IgA nephropathy (IgAN) is a common glomerulonephritis. Though there is no cure for this disease, some treatments could help patients preserve kidney function slowing disease progression. This article is about treatment for IgA Nephropathy. According to different conditions of patients, there are different treatments for them.
If patients with normal renal function, normotension, only minor urinary abnormalities, such as isolated microhaematuria with/without low grade proteinuria, there is a general consensus that specific treatment is unnecessary but keep them under periodic reviews. Hematuria is generally a consequence of immunological activity, but may not of progressive disease.

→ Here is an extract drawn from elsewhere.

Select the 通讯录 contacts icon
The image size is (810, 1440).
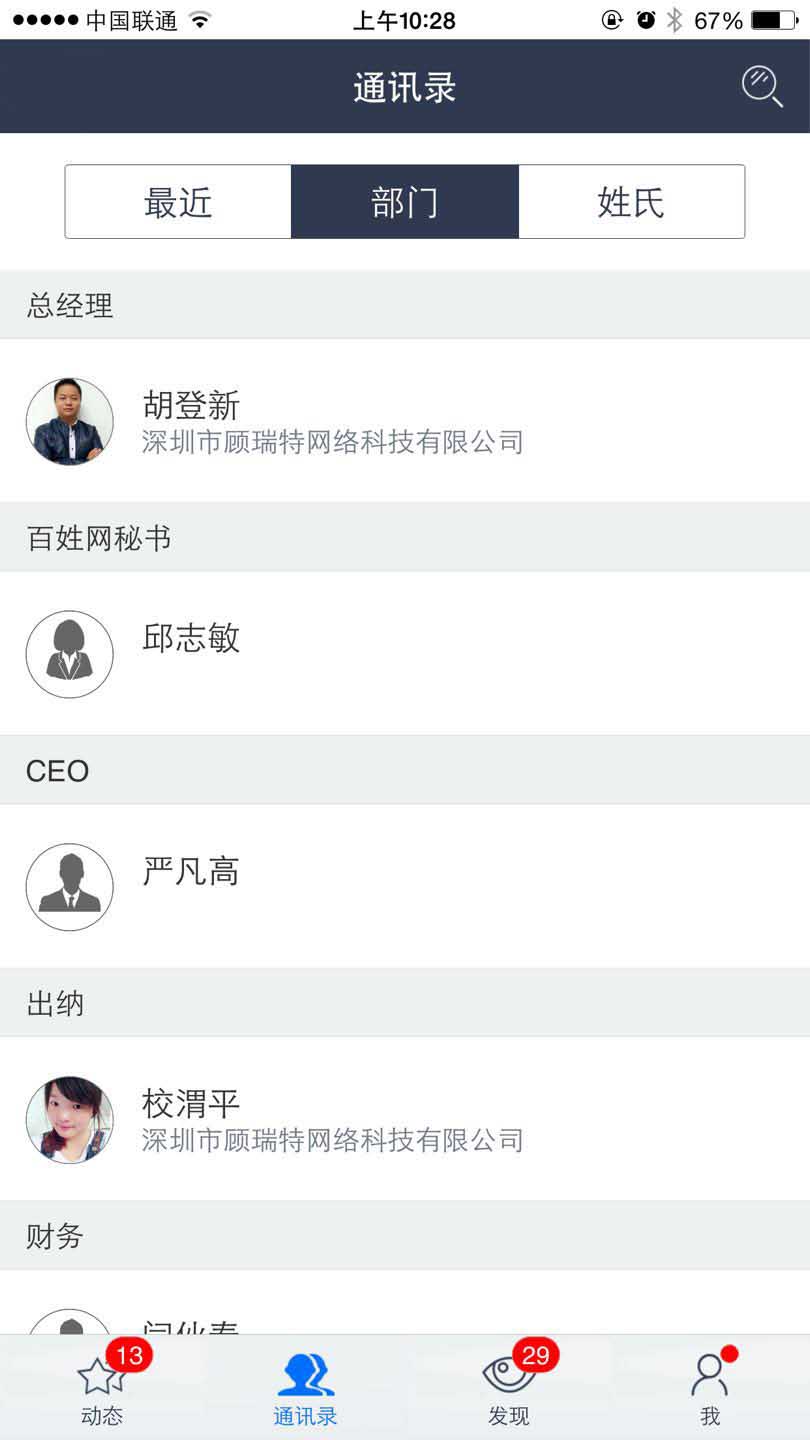305,1376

Patients may develop into a more severe disease as their protein excretion is above 1 g/day. Urine protein-to-creatinine ratio could estimate protein excretion more accurate. Therapy with angiotensin-converting enzyme (ACE) inhibitor or angiotensin II receptor blocker (ARB) could help lower the protein excretion. Degree of proteinuria is the standard to decide whether ACEI and ARB are applied. ACEI and ARB can reduce intraglomerular pressure and improve the size-selective properties of the glomerular capillary wall. Angiotensin inhibitors also lower the blood pressure.
LDL cholesterol is a major risk factor for heart disease, so kidney disease patients with elevated LDL cholesterol should think about therapy for lipid-lowering, like statin therapy.
Omega-3 fatty acids have the possible effect of alleviating ongoing renal inflammation and glomerulosclerosis, both being marks of progressive renal disease. We can get omega-3 fatty acids from fish oil. A benefit of omega-3 fatty acids has not been clearly established. However, fish oil can be tried in patients with risk factors for progression.
Corticosteroid medications suppress the immune response to reduce the IgA deposits, but corticosteroid medications have lots of side effects. They are less use in patients with stable or slowly progressive disease.
Tonsillectomy, usually in combination with some immunosuppressive therapy, is associated with improved renal outcomes in patients with IgA nephropathy and relatively mild renal injury.
In most cases, this disease does not affect normal life. You can consult your doctor choosing optical treatment for you.